■ RECORDS FOR THIS EXERCISE ■
════════════════
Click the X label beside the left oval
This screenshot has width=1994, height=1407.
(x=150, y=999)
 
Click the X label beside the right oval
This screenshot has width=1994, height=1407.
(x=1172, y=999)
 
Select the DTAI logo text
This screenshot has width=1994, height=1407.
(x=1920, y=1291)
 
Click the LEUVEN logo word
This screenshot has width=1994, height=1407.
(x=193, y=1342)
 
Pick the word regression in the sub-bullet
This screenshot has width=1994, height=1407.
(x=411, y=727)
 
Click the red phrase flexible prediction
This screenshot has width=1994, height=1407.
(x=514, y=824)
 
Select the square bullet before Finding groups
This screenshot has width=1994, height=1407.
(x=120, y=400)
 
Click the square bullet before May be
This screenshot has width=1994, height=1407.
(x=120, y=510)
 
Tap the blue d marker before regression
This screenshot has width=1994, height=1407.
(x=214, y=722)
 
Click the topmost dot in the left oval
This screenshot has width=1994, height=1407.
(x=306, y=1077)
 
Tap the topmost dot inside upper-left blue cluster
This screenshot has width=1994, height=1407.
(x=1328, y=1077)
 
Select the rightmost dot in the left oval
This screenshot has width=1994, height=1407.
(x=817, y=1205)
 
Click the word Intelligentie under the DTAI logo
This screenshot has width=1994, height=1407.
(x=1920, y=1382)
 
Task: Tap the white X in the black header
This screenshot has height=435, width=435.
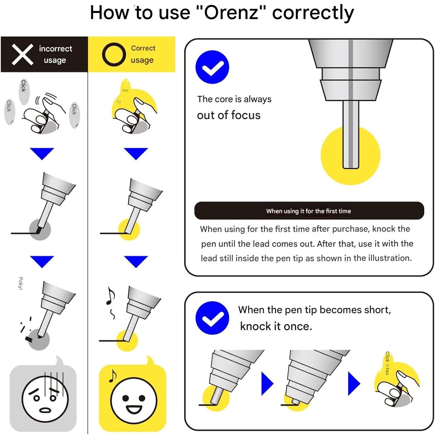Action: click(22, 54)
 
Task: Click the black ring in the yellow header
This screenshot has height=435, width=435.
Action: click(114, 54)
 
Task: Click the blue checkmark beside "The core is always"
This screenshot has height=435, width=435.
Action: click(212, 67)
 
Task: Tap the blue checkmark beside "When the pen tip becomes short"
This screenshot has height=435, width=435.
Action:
════════════════
■ TASK BRIEF ■
Pick out and copy each line above that contains the word "topmost". Case counts.

■ RESPONSE BELOW ■
Click the topmost dot in the left oval
Tap the topmost dot inside upper-left blue cluster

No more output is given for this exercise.